CONSIGNE 1:
Réécrivez le passage du texte sur le FOMO commençant à « Un tas de questions » et se terminant à « Sûrement pas. », en remplaçant « automne » par « hiver ».
CONSIGNE 2:
D'après le texte sur le FOMO, chez quelle génération ce syndrome est-il principalement actif ?

TEXTE SOURCE:
......
– Promis, je vais rentrer avec le dernier métro. Je fais juste un tour. Je ne resterai pas longtemps.
Arrête. La seule personne que tu réussis à convaincre, c’est toi!
Dis bonjour au FOMO.
Étant moi-même grandement atteint par cet insidieux syndrome, je le connais, cet affreux sentiment. Celui ressenti lorsque t’es assis avec ta zappette illico sur demande devant Julie Snyder et son banquier, seul, un vendredi soir.
Merci à toi, mon bel Instagram, partenaire de divan par excellence, qui se fait un point d’honneur à me montrer à quel point l’entièreté de mon réseau social a une vie nettement plus glamour que la mienne. Comme ils ont l’air branchés avec leurs photos branchées et leurs bars encore plus branchés, tandis que j’ai l’air d’un nul à être, encore une fois, seul dans mon salon.
Mon corps a beau me dire que c’est correct, que j’ai le droit de prendre un break, mais ma tête, elle, ne veut rien savoir.
Un tas de questions des plus existentielles surgissent alors dans ma tête en ce beau vendredi soir d’automne. Pourquoi est-ce qu’ils ne m’ont pas invité? Si je refuse d’y aller, est-ce qu’ils vont me trouver plate? Est-ce que j’assiste à l’annihilation totale de ma propre vie sociale sans même m’en rendre compte?
Sûrement pas.
-Maripier, ouvre la valise!
Le FOMO, ou the fear of missing out, est la peur de manquer un événement qui pourrait donner une occasion d’interagir socialement ou la peur de mal choisir ses activités en fonction de son temps. Il se retrouverait davantage chez les personnes ayant des besoins psychologiques insatisfaits, comme celui d’être aimé et respecté. Et, surprise, il est principalement actif chez les milléniaux. En effet, selon une étude menée aux États-Unis, près d’une personne issue de la génération des milléniaux sur deux a déjà expérimenté le FOMO ou risque de le faire dans le futur. Plutôt normal, lorsqu’on constate de notre tendance à exhiber nos vies sur les réseaux sociaux.
– Claude, il ne vous reste que deux valises à ouvrir!
Le besoin de performer socialement s’installe donc inévitablement. L’envie de sortir cède ultimement sa place à la pression d’être le plus drôle, le plus fin, le plus vu, le plus présent. Et tout cela semble justifié, légitimé, depuis le jour où Facebook a réussi à sublimer la quête des likes à celle du Saint-Graal.
-Cette offre est refusée!
Ce soir, je n’ai plus le goût de mettre mon masque-sourire pour un événement dont, au fond, je me fous éperdument. Non, je ne sortirai pas. Je vais me terrer dans le sous-sol qui me sert de bunker anti-sollicitations-sociales. Je repousse à demain matin le moment fatidique où j’aurai à rouvrir mon 4G et à constater à quel point j’aurais dont dû y aller à cette fameuse soirée. Non, ce soir, je ne sors pas. Après tout, j’ai une date à finir avec Julie.
......
Éléments issus d'une source de données:
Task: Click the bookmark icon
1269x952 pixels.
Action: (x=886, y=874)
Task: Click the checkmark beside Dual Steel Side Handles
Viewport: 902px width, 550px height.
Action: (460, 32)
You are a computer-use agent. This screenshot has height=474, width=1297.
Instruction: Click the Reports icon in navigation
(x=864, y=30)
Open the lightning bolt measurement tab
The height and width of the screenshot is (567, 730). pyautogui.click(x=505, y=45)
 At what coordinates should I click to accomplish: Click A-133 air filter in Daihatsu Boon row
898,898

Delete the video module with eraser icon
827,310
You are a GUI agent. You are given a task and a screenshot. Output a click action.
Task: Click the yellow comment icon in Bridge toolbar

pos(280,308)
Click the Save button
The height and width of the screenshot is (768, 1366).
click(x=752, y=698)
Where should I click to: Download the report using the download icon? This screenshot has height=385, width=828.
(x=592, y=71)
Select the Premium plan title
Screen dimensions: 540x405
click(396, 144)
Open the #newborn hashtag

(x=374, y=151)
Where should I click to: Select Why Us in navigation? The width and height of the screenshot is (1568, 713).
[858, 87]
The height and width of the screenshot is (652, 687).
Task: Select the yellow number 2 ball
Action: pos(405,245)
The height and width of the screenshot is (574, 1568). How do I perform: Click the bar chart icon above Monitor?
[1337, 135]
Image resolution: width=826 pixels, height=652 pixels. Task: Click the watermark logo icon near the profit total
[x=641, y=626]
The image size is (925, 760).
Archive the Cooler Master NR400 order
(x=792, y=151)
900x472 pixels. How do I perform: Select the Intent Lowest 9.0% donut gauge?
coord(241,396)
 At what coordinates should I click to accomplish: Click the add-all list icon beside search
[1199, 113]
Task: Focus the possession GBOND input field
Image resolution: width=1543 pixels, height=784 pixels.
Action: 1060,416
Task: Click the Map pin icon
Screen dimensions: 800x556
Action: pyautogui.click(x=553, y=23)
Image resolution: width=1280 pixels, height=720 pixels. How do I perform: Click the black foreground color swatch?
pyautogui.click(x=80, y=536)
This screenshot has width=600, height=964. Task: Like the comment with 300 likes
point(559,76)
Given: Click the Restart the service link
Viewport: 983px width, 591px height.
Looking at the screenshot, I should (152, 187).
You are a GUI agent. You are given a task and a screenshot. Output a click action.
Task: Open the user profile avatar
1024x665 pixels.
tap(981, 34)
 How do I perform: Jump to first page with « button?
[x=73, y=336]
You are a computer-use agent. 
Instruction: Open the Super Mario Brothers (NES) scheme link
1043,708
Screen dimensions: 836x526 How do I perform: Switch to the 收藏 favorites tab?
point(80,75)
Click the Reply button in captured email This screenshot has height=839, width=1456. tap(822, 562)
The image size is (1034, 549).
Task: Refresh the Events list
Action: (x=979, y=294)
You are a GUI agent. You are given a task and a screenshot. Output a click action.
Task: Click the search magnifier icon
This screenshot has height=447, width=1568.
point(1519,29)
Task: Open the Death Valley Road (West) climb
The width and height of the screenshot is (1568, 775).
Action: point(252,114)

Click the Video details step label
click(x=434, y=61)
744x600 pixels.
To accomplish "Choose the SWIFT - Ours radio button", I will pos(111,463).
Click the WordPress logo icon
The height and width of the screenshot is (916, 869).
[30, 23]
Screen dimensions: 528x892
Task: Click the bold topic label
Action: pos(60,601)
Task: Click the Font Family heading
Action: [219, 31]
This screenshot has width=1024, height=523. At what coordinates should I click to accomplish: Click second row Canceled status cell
......
VOTRE RÉPONSE 1:
Un tas de questions des plus existentielles surgissent alors dans ma tête en ce beau vendredi soir d’hiver. Pourquoi est-ce qu’ils ne m’ont pas invité? Si je refuse d’y aller, est-ce qu’ils vont me trouver plate? Est-ce que j’assiste à l’annihilation totale de ma propre vie sociale sans même m’en rendre compte?
Sûrement pas.

VOTRE RÉPONSE 2:
Chez les milléniaux.